■ WORK INSTRUCTIONS:
1) Copy out the whole post about Andrew Mason's tweet on email, word for word.
2) Rewrite the records from their first line through the line holding "pyautogui.click(x=16, y=14)", inclusive, with "Viewport" changed to "Window size" and nothing else altered. Give back only those lines.

■ SOURCE:
START

Listen to your CEO. On Twitter
A couple of days before he made bigger news by getting fired, then penning a cheeky letter to the troops letting them know what just happened, then-no-former Groupon CEO Andrew Mason, perhaps knee-deep in a frustrating Email session posted this Tweet:
Possible to write a gmail script to autoreply & bounce emails longer than fifty words?
— Andrew Mason (@andrewmason) February 25, 2013
Perhaps an extreme approach to dealing with Email and message length overload, but entirely out of the realm of useful utilities. We hate and need Email at the same time. I'd say for 99% of the people reading this post, Email is the single most important means of communication in your professional lives.
Don't think so?
Just try to go a day, week, month without Email. You can't do it.

END

■ SUPPLIED MATERIAL:

START

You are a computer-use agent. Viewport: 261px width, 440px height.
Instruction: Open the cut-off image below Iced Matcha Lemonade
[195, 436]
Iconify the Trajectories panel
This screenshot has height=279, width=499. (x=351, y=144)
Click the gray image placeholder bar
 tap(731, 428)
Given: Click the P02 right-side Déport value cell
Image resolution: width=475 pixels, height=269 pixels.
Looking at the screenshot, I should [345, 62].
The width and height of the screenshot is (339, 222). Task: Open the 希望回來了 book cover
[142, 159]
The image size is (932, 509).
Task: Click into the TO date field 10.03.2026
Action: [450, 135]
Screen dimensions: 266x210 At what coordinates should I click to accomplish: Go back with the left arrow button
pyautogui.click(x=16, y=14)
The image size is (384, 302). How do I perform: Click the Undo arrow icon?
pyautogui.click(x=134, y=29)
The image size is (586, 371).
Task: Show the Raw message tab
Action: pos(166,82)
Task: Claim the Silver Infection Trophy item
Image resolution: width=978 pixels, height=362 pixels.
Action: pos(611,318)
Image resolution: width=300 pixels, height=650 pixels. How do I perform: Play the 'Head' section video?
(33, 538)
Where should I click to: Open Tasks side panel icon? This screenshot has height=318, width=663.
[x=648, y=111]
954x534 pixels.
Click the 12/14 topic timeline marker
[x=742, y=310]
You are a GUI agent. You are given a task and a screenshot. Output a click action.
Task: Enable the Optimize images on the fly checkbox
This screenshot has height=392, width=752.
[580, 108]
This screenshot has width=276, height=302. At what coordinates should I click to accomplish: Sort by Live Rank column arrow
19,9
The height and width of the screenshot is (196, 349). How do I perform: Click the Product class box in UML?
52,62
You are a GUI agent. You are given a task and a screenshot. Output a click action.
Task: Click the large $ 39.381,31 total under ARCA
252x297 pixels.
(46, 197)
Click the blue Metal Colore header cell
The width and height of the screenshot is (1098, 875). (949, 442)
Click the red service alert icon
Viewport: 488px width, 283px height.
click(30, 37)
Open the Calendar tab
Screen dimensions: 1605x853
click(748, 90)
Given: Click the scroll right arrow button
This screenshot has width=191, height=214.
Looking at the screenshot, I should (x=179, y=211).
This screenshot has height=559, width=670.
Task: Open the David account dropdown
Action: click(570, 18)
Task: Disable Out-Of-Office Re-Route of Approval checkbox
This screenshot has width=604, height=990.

END

■ RESPONSES BY TASK:
1)
Listen to your CEO. On Twitter
A couple of days before he made bigger news by getting fired, then penning a cheeky letter to the troops letting them know what just happened, then-no-former Groupon CEO Andrew Mason, perhaps knee-deep in a frustrating Email session posted this Tweet:
Possible to write a gmail script to autoreply & bounce emails longer than fifty words?
— Andrew Mason (@andrewmason) February 25, 2013
Perhaps an extreme approach to dealing with Email and message length overload, but entirely out of the realm of useful utilities. We hate and need Email at the same time. I'd say for 99% of the people reading this post, Email is the single most important means of communication in your professional lives.
Don't think so?
Just try to go a day, week, month without Email. You can't do it.

2)
You are a computer-use agent. Window size: 261px width, 440px height.
Instruction: Open the cut-off image below Iced Matcha Lemonade
[195, 436]
Iconify the Trajectories panel
This screenshot has height=279, width=499. (x=351, y=144)
Click the gray image placeholder bar
 tap(731, 428)
Given: Click the P02 right-side Déport value cell
Image resolution: width=475 pixels, height=269 pixels.
Looking at the screenshot, I should [345, 62].
The width and height of the screenshot is (339, 222). Task: Open the 希望回來了 book cover
[142, 159]
The image size is (932, 509).
Task: Click into the TO date field 10.03.2026
Action: [450, 135]
Screen dimensions: 266x210 At what coordinates should I click to accomplish: Go back with the left arrow button
pyautogui.click(x=16, y=14)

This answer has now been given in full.